A new report, published today (21 January) by the Joseph Rowntree Foundation (JRF) shows that, in Scotland, the number of under-25s out of work has doubled in five years and that a boy born in a wealthy area will live 14 years longer than a boy born into poverty.
Monitoring poverty and social exclusion in Scotland 2013, produced by the New Policy Institute, is JRF’s sixth assessment of poverty in Scotland. Built around a set of indicators and constructed using the latest, publicly available, official government data; the report assesses a wide range of indicators including unemployment, education, and health.
The research shows that:
- Since 2008, the number of under-25s who are unemployed has almost doubled to 90,000.
- Among those without dependent children, there was a rise in the number living in low-income, working families from 125,000 to 150,000
- The number of people working part-time, who want a full-time job, has risen from 70,000 in 2008 to 120,000 in 2012.
- A boy born in the most deprived 10 per cent of areas has a life expectancy of 68, eight years below the national average and 14 years below boys born in the least deprived areas.
The report indicates that by mid-2012, some 210,000 people in Scotland were unemployed. This represents a rise of 90,000 (80 per cent) since the low point of mid-2008. Almost half of this rise was among those aged under 25. With the onset of the recession in 2008, unemployment rose for all age groups.
Since 2010, the only subsequent rise in unemployment has been among young people.
However, the report does highlight the positive news that Scotland’s child poverty rate dropped 10 percentage points in the decade to 2011, from 31 per cent to 21 per cent (from 340,000 to 220, 000) and is now lower than England’s. In common with the rest of the UK, pensioner poverty dropped substantially, from 230,000 to 120,000.
Its starkest findings are in the figures for the health of the nation. While cancer mortalities fell across the country, in the poorest areas there was barely any change at all. There was a steep fall in deaths from coronary heart disease in the poorest parts of Scotland, but the rate of mortality in these areas is still twice the Scottish average.

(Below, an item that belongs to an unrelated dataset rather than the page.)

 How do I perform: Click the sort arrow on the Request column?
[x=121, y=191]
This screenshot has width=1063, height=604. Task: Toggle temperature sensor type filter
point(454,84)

And in figures that may alarm policy makers and politicians alike, the report highlight the tens of thousands of people who risk losing their disability living allowance or employment support allowance due to a combination of different changes to the social security system.
Report author, Tom MacInnes said:
With the political debate dominated by the referendum on independence, it’s important to point out that the issues that are central to tackling poverty, such as health, childcare, schools and housing fall within current legislative powers of the Scottish Government. The problems highlighted in this report cannot wait; action can and should be taken now.
Julia Unwin, chief executive of the Joseph Rowntree Foundation (JRF) said:
This report presents clear and unambiguous evidence of the poverty levels among working age adults, rising numbers of people working part-time for want of a full-time job, high unemployment among young people and some shocking statistics on the health of a nation. Not to act upon these findings, risks condemning this and future generations to a cycle or poor health and no wealth.